Today was a downer day for sports fans. Three guys dropped out of the Great Divide Race, including the only two I've actually met - Dave Nice and Pete Basinger. I know this kind of thing is a given in a race as difficult as this, but now I feel like I have nothing left to look forward to in the GDR. I guess the way in which that superhuman JayP is calmly chipping away at the record is pretty exciting. Still, I'm a bit bummed. Le sigh.

This morning I felt fairly strong, so I thought I'd head out for the obligatory "recovery" ride to see how all the parts held up. I was thinking back to the 24 Hours of Light and how that ride couldn't have gone more perfectly for me. The highs were many and the lows were nonexistent. If there had been any low points during the event, I know I would have instantly used my bum knee as a reason to drop out. But the low points never came. No muscle fatigue. No saddle sores. No stomach pain. Not even a decent enough crash to give me some writhing time on the ground to think of all the better things I could be doing to burn up an afternoon. There was nothing to even stop me beyond a vague idea of an injury caused by overuse that could likely be re-injured by overuse. But at at what point in the healing process does conservative become over-conservative? When does nurturing become babying? When do reckless leaps of faith become necessary steps forward?

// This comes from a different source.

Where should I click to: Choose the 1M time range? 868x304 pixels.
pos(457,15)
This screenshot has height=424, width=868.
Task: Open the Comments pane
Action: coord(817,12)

In the day following the ride, I spent some time considering that precarious line. Because at some point, I'm going to want to be competitive, and I'm going to have to make a decision to ride long and push hard. After Sunday, I became convinced that I was ready to take that plunge. But today's recovery ride has me backpedalling again. After 13 easy road miles, I have a lot more soreness now that I ever had during, before, or after the 95 miles of Saturday. Maybe those 13 miles were the proverbial straw on the mountain biker's back? Or maybe this is just my body's way of saying that I wasn't quite ready for 12 continuous hours of Light. Something to think about as I hobble to bed tonight. Like I said, kind of a downer day for sports fans ... at least, for this sports fan.

But an e-mail full of random photos from Whitehorse definitely perked me up. Here's a few, in no particular order, courtesy of Jen:

The Vomit Comet. If you rode this spray-painted single-speed beauty with a blow-up doll mounted on back, your lap counted as two.

Anthony and Ben model their ultra racing gear.

Anthony sports his homemade hydration helmet.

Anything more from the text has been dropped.